Не отступает от принятых тогда трафаретов и жена английского посланника леди Рондо, часто видевшая Анну на официальных приемах и куртагах: полнота, смуглолицесть, царственность и легкость в движениях. И далее: «Когда она говорит, на губах появляется невыразимо милая улыбка. Она много разговаривает со всеми, и обращение ее так приветливо, что кажется, будто говоришь с равным; в то же время она ни на минуту не утрачивает достоинства государыни. Она, по-видимому, очень человеколюбива, и будь она частным лицом, то, я думаю, ее бы называли очень приятной женщиной»5.

Нет, не повезло нам с проницательными наблюдателями!

Догадливый читатель уже понял, что автор не особенно жалует императрицу, и дело тут не в личных симпатиях — антипатиях: как ни абстрагируешься от стереотипов негативной к нашей героине историографии, сколько ни пытаешься взглянуть с новой точки зрения на Анну Ивановну (или, как ее часто называют на архаизированный манер, Анну Иоанновну), ничто не помогает. Сильнее стремления к переоценке традиций воздействие самого исторического материала, мощнейшая инерция документов. И все же попытаемся повнимательнее присмотреться к этой, прожившей не очень длинную — 47-летнюю — жизнь, женщине, чтобы понять, как сформировались ее характер, нрав, привычки и привязанности.

### ЗАДАНИЯ
[a] Чьей женой, согласно отрывку, была леди Рондо?
[b] Перепишите из отрывка всё, начиная с «Не отступает от» и до «с проницательными наблюдателями!».
Строки далее взяты из другого источника.

### ВЫБОРКА ДАННЫХ
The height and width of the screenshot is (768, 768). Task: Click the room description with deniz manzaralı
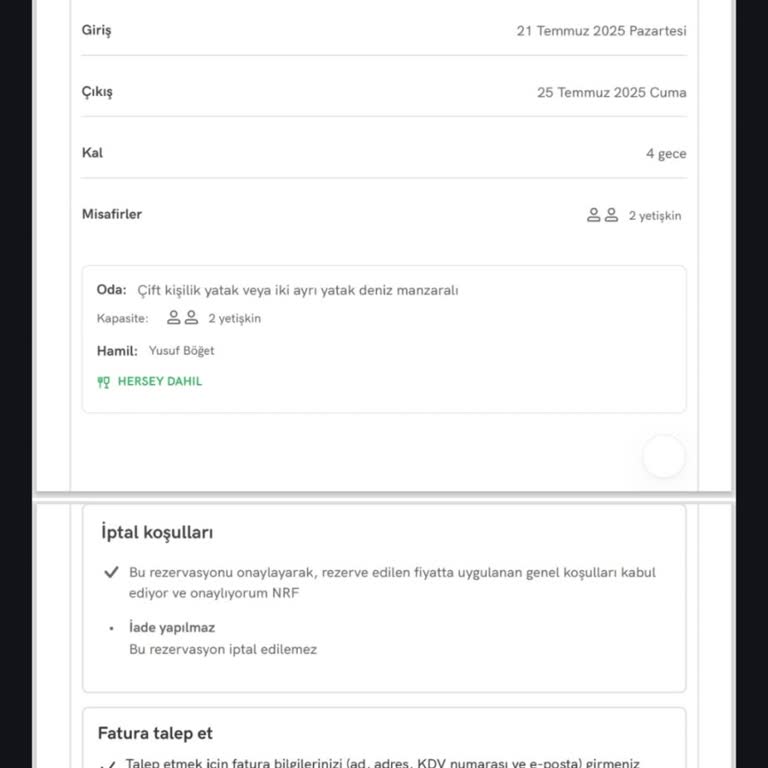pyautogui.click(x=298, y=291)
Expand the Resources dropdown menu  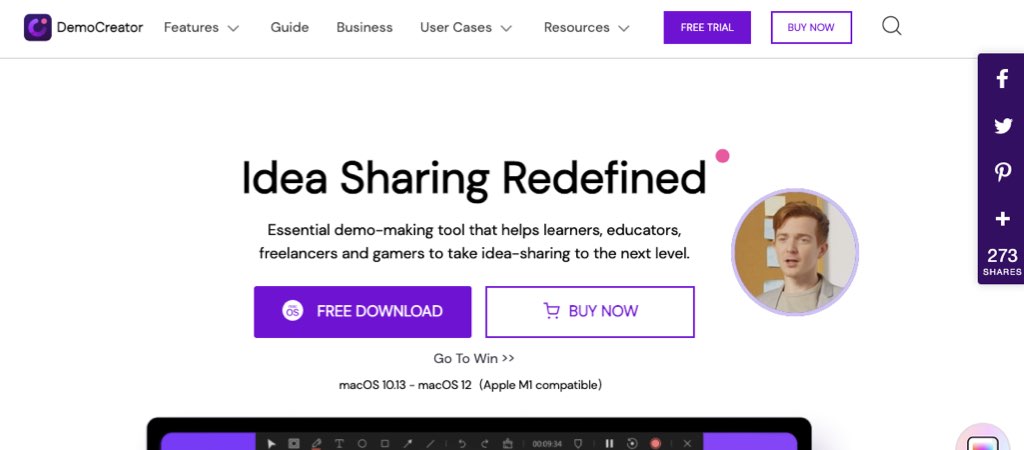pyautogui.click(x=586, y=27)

### ОТВЕТЫ
[a] Она была женой английского посланника.

[b]
Не отступает от принятых тогда трафаретов и жена английского посланника леди Рондо, часто видевшая Анну на официальных приемах и куртагах: полнота, смуглолицесть, царственность и легкость в движениях. И далее: «Когда она говорит, на губах появляется невыразимо милая улыбка. Она много разговаривает со всеми, и обращение ее так приветливо, что кажется, будто говоришь с равным; в то же время она ни на минуту не утрачивает достоинства государыни. Она, по-видимому, очень человеколюбива, и будь она частным лицом, то, я думаю, ее бы называли очень приятной женщиной»5.

Нет, не повезло нам с проницательными наблюдателями!